PROBLEM DESCRIPTION >>
Copy the records below line for line, changing nothing.

PROVIDED DATA >>
/---
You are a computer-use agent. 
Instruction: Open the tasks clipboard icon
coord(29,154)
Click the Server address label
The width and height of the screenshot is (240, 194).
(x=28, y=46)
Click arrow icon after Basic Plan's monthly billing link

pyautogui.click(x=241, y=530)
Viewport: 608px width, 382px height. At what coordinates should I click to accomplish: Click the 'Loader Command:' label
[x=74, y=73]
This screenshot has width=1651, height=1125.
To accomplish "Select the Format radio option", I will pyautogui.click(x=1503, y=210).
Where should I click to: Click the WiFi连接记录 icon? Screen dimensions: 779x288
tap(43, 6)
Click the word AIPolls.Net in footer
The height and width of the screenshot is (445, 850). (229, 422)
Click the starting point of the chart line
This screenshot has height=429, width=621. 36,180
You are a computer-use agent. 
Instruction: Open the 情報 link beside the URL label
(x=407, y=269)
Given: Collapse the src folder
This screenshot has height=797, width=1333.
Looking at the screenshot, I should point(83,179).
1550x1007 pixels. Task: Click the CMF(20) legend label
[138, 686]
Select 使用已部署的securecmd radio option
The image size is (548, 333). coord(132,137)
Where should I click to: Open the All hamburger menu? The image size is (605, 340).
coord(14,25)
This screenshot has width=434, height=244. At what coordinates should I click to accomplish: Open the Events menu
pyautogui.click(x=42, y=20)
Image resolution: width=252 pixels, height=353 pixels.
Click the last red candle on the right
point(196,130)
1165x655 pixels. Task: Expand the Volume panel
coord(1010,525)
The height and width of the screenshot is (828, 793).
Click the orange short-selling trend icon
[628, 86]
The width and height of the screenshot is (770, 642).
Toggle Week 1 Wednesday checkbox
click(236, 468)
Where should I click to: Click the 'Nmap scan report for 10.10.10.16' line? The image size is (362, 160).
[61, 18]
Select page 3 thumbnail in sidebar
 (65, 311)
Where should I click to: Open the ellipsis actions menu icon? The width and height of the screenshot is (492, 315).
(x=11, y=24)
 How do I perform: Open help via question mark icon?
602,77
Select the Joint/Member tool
\---
RESPONSE BELOW >>
You are a computer-use agent. 
Instruction: Open the tasks clipboard icon
coord(29,154)
Click the Server address label
The width and height of the screenshot is (240, 194).
(x=28, y=46)
Click arrow icon after Basic Plan's monthly billing link

pyautogui.click(x=241, y=530)
Viewport: 608px width, 382px height. At what coordinates should I click to accomplish: Click the 'Loader Command:' label
[x=74, y=73]
This screenshot has width=1651, height=1125.
To accomplish "Select the Format radio option", I will pyautogui.click(x=1503, y=210).
Where should I click to: Click the WiFi连接记录 icon? Screen dimensions: 779x288
tap(43, 6)
Click the word AIPolls.Net in footer
The height and width of the screenshot is (445, 850). (229, 422)
Click the starting point of the chart line
This screenshot has height=429, width=621. 36,180
You are a computer-use agent. 
Instruction: Open the 情報 link beside the URL label
(x=407, y=269)
Given: Collapse the src folder
This screenshot has height=797, width=1333.
Looking at the screenshot, I should point(83,179).
1550x1007 pixels. Task: Click the CMF(20) legend label
[138, 686]
Select 使用已部署的securecmd radio option
The image size is (548, 333). coord(132,137)
Where should I click to: Open the All hamburger menu? The image size is (605, 340).
coord(14,25)
This screenshot has width=434, height=244. At what coordinates should I click to accomplish: Open the Events menu
pyautogui.click(x=42, y=20)
Image resolution: width=252 pixels, height=353 pixels.
Click the last red candle on the right
point(196,130)
1165x655 pixels. Task: Expand the Volume panel
coord(1010,525)
The height and width of the screenshot is (828, 793).
Click the orange short-selling trend icon
[628, 86]
The width and height of the screenshot is (770, 642).
Toggle Week 1 Wednesday checkbox
click(236, 468)
Where should I click to: Click the 'Nmap scan report for 10.10.10.16' line? The image size is (362, 160).
[61, 18]
Select page 3 thumbnail in sidebar
 (65, 311)
Where should I click to: Open the ellipsis actions menu icon? The width and height of the screenshot is (492, 315).
(x=11, y=24)
 How do I perform: Open help via question mark icon?
602,77
Select the Joint/Member tool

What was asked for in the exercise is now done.